■ **Work required**: Where a line below includes the word "Eksklusif", copy that line.

■ **Information given**:
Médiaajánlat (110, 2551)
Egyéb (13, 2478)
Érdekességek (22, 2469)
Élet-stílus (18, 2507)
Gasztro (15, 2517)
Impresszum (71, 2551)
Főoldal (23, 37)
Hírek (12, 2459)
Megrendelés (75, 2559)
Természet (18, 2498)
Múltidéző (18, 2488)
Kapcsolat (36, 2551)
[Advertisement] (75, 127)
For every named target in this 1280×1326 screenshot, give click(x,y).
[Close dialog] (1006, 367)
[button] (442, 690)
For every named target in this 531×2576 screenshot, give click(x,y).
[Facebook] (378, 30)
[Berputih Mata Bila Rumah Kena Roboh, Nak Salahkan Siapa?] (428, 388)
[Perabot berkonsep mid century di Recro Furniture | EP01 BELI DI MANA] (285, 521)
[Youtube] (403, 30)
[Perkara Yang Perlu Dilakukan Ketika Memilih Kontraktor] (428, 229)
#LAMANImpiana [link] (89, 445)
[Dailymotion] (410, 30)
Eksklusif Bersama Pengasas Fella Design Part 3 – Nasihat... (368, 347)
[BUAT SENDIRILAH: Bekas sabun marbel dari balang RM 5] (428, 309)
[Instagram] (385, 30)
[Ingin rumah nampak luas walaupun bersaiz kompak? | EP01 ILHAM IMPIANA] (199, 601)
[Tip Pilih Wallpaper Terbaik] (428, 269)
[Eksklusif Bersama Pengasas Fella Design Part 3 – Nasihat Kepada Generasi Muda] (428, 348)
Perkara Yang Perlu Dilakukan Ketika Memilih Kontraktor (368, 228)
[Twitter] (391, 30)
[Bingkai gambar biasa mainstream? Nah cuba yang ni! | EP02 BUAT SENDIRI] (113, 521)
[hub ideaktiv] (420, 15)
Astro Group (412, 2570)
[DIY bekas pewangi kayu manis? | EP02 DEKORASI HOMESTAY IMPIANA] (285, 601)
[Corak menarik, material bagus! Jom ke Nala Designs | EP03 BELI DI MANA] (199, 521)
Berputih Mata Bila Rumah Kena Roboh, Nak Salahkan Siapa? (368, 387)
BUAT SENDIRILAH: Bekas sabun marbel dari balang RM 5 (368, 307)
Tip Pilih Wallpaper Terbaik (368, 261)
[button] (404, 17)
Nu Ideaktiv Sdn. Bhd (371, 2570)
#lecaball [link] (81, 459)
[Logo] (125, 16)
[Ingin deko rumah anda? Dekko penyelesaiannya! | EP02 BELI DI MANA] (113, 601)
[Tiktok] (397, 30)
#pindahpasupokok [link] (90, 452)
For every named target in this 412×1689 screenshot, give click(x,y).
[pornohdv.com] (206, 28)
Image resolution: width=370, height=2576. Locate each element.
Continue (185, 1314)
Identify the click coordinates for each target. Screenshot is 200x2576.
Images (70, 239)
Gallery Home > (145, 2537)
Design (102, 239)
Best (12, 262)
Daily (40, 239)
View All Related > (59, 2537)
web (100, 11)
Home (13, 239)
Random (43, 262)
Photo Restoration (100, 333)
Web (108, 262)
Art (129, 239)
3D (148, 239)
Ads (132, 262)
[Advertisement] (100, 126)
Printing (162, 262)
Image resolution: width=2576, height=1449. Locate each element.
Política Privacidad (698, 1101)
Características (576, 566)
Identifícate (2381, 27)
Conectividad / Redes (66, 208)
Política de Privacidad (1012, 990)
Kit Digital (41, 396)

■ **Result of the task**:
Eksklusif Bersama Pengasas Fella Design Part 3 – Nasihat... (368, 347)
[Eksklusif Bersama Pengasas Fella Design Part 3 – Nasihat Kepada Generasi Muda] (428, 348)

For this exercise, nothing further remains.